Comunque, anche se la respublica litteratorum in cui abbiamo sperato è una chimera, non ti ho scritto per rimpiangere ciò che non è stato. Non possiamo più tornare indietro. Ce lo vieta Simone stesso: la sua morte sancisce una fine e impone un mandato, che ci riguarda ormai individualmente. Quale mandato? Non lo so, ti scrivo per chiarirmelo. Al momento direi: ci impone la coerenza. La stessa feroce coerenza che lo ha condotto al gesto estremo. Per qualcuno vorrà dire prendere le valigie e fuggire da questo Paese sfasciato, per qualcun altro smettere di scrivere, per altri ancora continuare a farlo, nonostante tutto. Da parte mia, ricambio il silenzio della mia generazione, anch’essa da aggiungere ormai al rosario dei tuoi vaffanculo, e mi inoltro nella mia profezia privata, sotto l’occhio vigile dell’oracolo. Continuo i miei smarcamenti. Ma non infilo la testa sotto terra. Questo no. Voglio anzi allungare lo sguardo ben oltre di me. Ecco, forse sto intuendo adesso il mandato di Simone: dobbiamo farci fuori, lasciar stare la nostra vita. Chiudere gli occhi, capelli al vento, e lasciarci cullare dal rombo del motore. Dobbiamo avere fiducia nel mondo — non quello meschino degli intrallazzi umani: intendo quella luce che ferisce l’orizzonte, quell’aria che ci raschia i polmoni. Sarà rischioso, certo.
Simone, in questo, è stato davvero il più coerente di tutti, il nostro maestro all’avanguardia. Noi, pavidi, ci limitiamo a tentare la capriola sulla pagina. Per questo hai scritto la tua storia, Flavio. Per liberartene. È così anche per me. Perciò, ora che ci siamo detti tutto, ora che abbiamo scritto fino a farci male, mentre scappavamo l’uno dall’altro mandandoci magari anche a quel paese a vicenda, potremo continuare a sperimentare (è vero, non saremo mai un brand, anche se tenteranno di inquadrarci per ciò stesso con il trito postmoderno, o ci intrupperanno in discorsi generazionali che da un punto di vista poetico, ovvero creativo, sono delle pure fesserie critico-sociologiche). E siccome si può scrivere solo per rabbia o per amore, compiuta la svolta del respiro, ora magari scriveremo solo per amore.
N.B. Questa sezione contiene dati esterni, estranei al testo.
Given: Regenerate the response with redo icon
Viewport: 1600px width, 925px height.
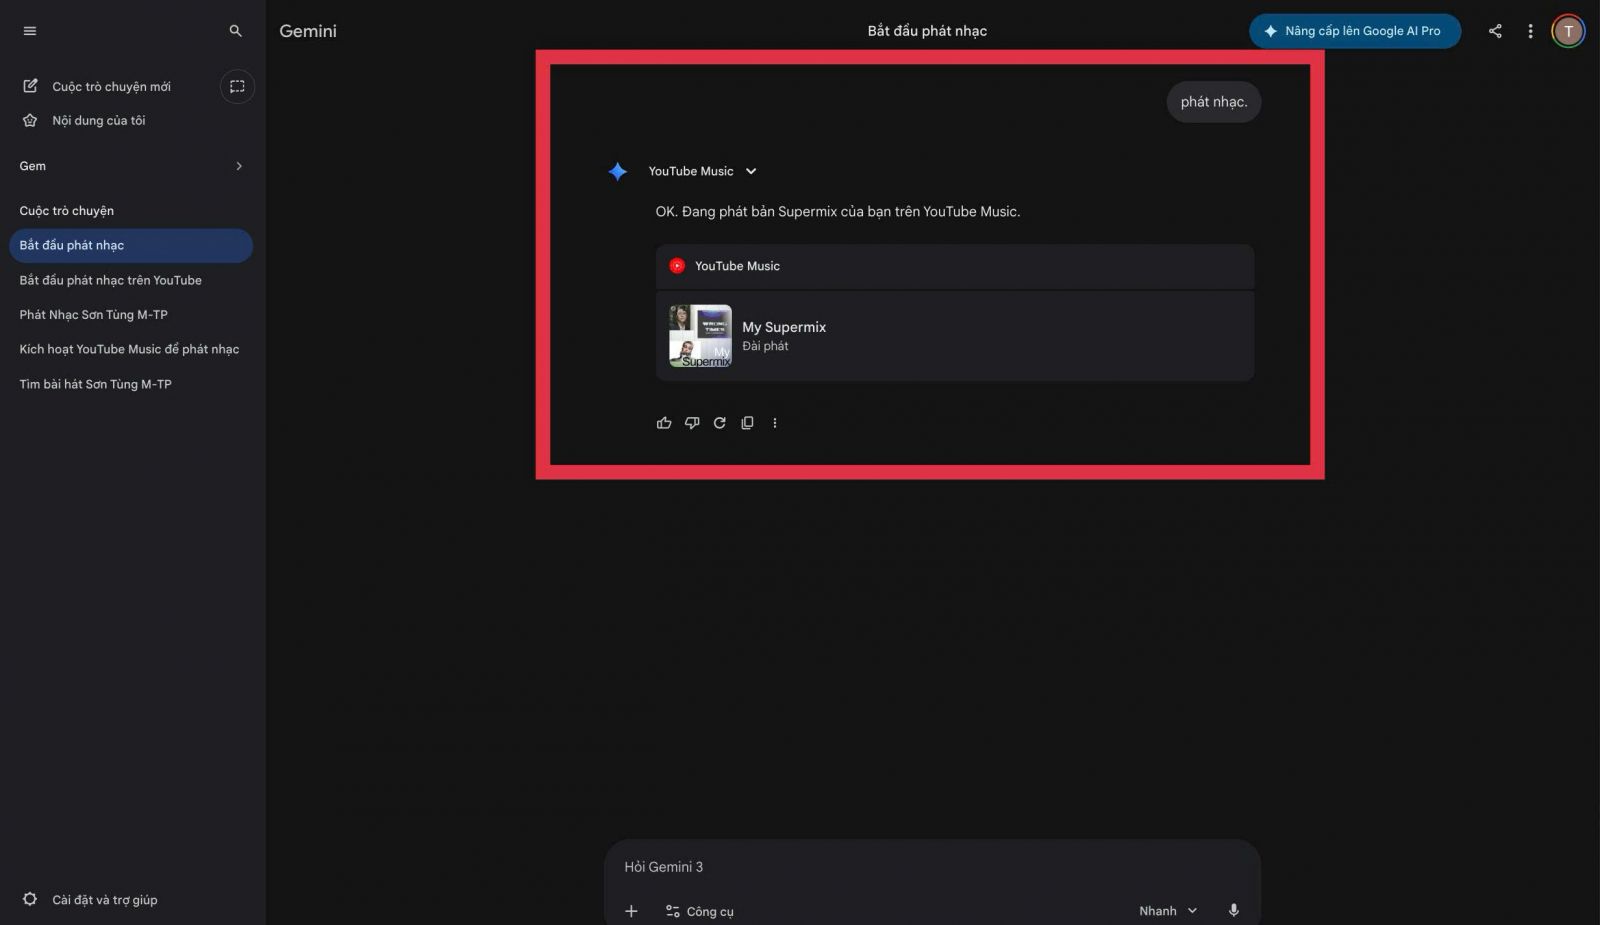Looking at the screenshot, I should click(x=719, y=423).
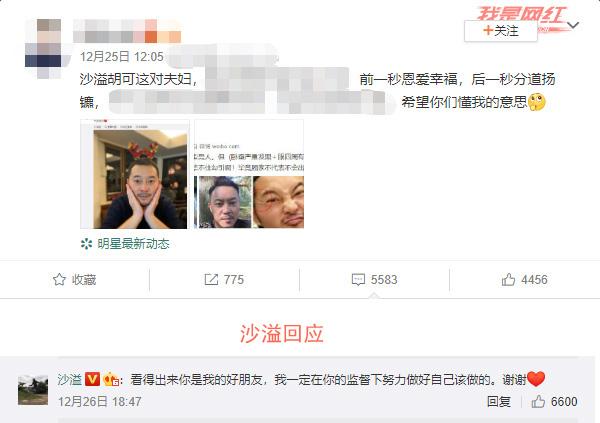
Task: Click the star favorite icon beside 收藏
Action: point(59,280)
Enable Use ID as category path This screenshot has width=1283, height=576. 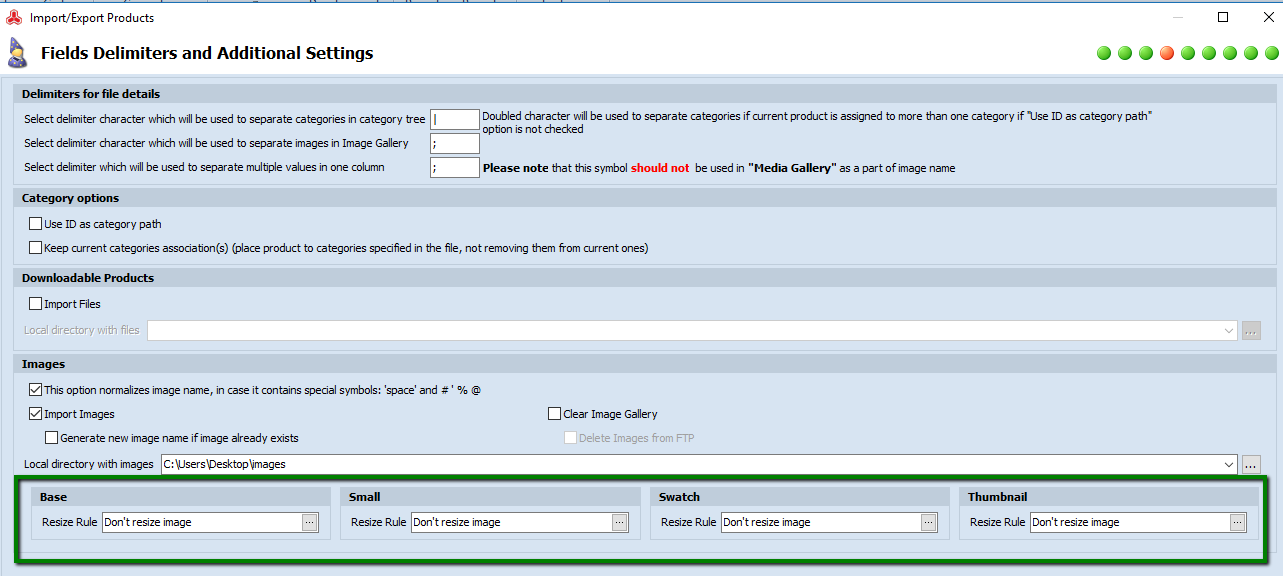36,224
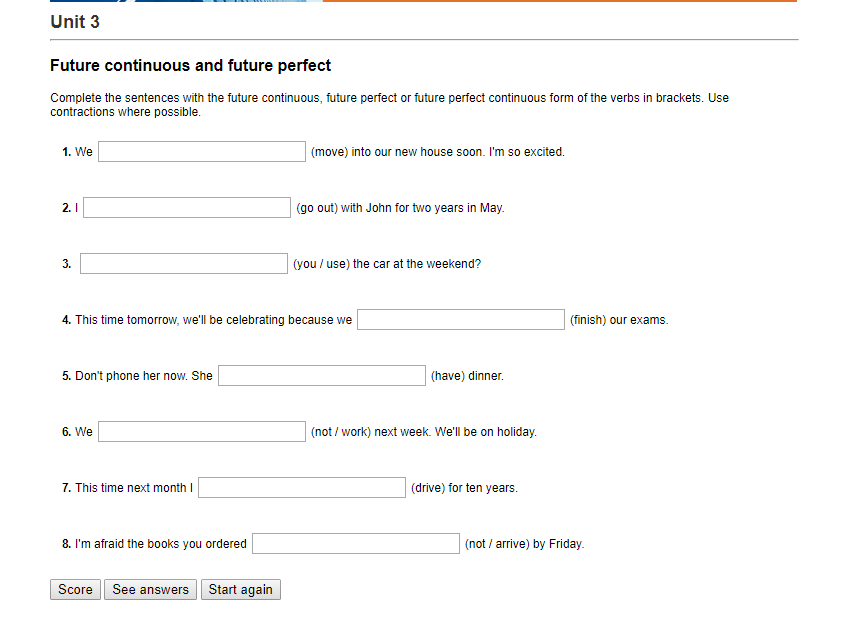Focus the (you / use) question blank
Screen dimensions: 863x624
click(x=184, y=263)
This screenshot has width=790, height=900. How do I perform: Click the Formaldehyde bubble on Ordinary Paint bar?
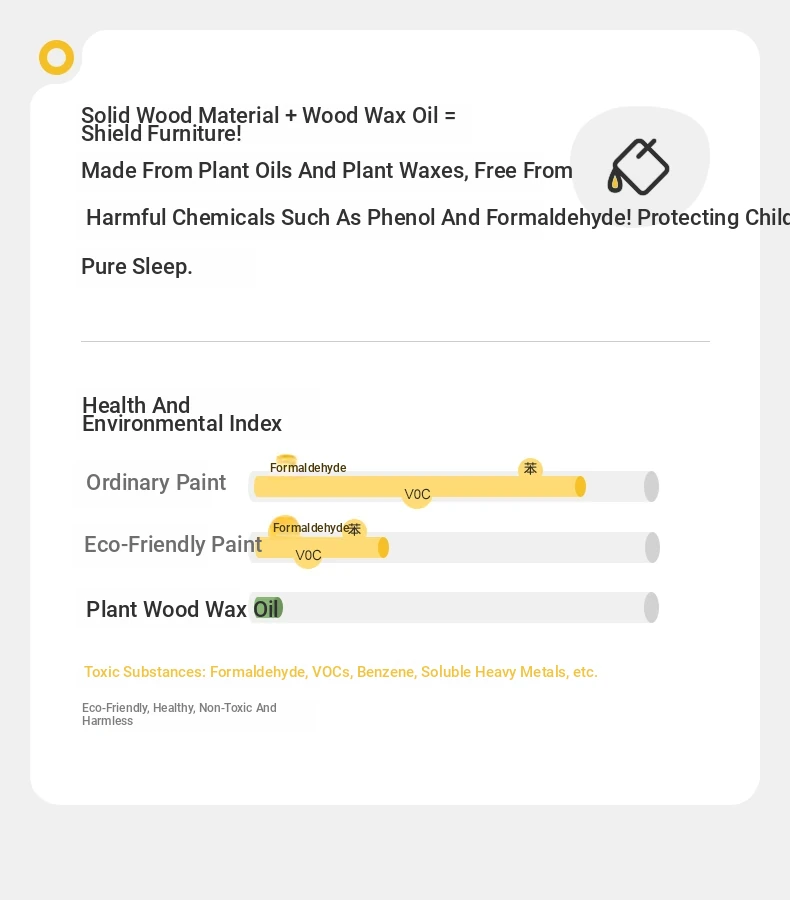[x=308, y=467]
Questo è il mio invito finale, Flavio: smettiamola di essere complici dei nostri becchini.
Sperperiamo il nostro talento: saremo degli splendidi guastafeste.
E, forse, ci capiterà di ritrovarci, un giorno.
Una lettera bellissima. La vera tristezza, non so se generazionale, è la mancata risposta.
“Profezia Privata” viene da questa lettera, sembra.